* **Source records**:
□ □ □ □
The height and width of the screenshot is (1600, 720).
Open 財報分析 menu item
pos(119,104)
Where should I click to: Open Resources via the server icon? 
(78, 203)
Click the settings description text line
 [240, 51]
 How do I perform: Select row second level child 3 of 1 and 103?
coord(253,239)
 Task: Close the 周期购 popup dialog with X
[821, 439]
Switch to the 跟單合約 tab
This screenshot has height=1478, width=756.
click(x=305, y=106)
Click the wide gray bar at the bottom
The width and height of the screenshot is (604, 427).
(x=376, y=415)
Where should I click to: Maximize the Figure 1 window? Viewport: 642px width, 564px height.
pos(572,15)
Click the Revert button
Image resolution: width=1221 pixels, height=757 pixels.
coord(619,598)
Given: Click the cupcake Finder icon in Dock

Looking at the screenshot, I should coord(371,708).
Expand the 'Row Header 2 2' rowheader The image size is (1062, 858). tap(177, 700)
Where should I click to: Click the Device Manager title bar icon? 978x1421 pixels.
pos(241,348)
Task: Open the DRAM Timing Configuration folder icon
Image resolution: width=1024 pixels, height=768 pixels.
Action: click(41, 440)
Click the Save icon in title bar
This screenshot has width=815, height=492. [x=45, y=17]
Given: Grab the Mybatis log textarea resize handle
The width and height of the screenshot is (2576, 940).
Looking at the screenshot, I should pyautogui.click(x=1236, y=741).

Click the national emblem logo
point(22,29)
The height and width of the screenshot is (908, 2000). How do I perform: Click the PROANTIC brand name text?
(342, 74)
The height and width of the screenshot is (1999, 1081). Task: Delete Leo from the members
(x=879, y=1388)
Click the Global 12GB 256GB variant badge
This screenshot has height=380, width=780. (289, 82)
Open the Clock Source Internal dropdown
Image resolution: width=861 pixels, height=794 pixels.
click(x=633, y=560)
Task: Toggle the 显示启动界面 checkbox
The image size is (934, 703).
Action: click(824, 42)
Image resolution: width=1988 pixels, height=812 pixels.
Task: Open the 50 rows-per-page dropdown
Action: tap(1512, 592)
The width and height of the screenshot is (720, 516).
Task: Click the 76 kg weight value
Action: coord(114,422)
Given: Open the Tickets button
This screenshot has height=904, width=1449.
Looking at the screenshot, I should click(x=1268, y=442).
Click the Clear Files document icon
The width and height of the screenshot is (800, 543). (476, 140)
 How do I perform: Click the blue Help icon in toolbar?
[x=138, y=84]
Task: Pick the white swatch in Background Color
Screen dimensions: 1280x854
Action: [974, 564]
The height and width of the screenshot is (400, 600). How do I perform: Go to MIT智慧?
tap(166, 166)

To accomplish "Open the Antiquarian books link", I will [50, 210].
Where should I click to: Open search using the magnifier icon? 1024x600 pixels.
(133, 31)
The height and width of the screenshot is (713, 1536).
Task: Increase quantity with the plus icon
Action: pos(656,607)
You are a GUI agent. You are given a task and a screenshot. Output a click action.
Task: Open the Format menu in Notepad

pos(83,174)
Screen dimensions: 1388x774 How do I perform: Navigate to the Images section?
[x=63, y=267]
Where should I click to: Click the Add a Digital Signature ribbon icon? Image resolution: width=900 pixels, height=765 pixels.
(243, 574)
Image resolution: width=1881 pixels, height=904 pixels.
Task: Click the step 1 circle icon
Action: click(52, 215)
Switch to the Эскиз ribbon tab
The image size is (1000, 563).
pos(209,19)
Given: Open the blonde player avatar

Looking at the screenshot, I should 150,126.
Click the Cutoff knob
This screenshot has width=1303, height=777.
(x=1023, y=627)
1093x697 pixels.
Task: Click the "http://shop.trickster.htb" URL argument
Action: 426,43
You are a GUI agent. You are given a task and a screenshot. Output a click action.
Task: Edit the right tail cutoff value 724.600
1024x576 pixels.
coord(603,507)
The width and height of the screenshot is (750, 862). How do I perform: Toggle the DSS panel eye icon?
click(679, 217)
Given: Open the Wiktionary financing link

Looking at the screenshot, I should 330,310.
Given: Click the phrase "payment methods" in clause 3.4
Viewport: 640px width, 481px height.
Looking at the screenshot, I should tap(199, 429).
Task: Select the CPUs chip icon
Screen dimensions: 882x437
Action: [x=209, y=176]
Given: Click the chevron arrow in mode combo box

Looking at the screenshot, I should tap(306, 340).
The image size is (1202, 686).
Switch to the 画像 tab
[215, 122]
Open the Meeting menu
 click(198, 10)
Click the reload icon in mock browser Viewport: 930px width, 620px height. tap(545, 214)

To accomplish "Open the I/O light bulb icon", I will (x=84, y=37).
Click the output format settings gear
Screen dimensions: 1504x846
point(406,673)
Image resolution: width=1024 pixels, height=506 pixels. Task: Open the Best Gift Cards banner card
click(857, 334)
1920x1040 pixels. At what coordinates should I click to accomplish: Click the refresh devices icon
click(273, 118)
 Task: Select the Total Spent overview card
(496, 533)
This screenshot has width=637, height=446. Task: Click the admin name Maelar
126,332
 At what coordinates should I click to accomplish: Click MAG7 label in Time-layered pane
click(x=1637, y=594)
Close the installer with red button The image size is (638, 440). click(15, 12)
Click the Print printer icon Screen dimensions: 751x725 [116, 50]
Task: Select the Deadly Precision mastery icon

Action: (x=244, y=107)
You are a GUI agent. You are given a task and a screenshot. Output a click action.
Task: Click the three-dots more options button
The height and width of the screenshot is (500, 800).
□ □ □ □
* **TASK TO CARRY OUT**: Your answer should be the exact lines above from the one with "The width and height of the screenshot is (604, 427)." through the one with "Given: Grab the", both included, and nothing besides.

* **RESPONSE TO THIS TASK**:
The width and height of the screenshot is (604, 427).
(x=376, y=415)
Where should I click to: Maximize the Figure 1 window? Viewport: 642px width, 564px height.
pos(572,15)
Click the Revert button
Image resolution: width=1221 pixels, height=757 pixels.
coord(619,598)
Given: Click the cupcake Finder icon in Dock

Looking at the screenshot, I should coord(371,708).
Expand the 'Row Header 2 2' rowheader The image size is (1062, 858). tap(177, 700)
Where should I click to: Click the Device Manager title bar icon? 978x1421 pixels.
pos(241,348)
Task: Open the DRAM Timing Configuration folder icon
Image resolution: width=1024 pixels, height=768 pixels.
Action: click(41, 440)
Click the Save icon in title bar
This screenshot has width=815, height=492. [x=45, y=17]
Given: Grab the Mybatis log textarea resize handle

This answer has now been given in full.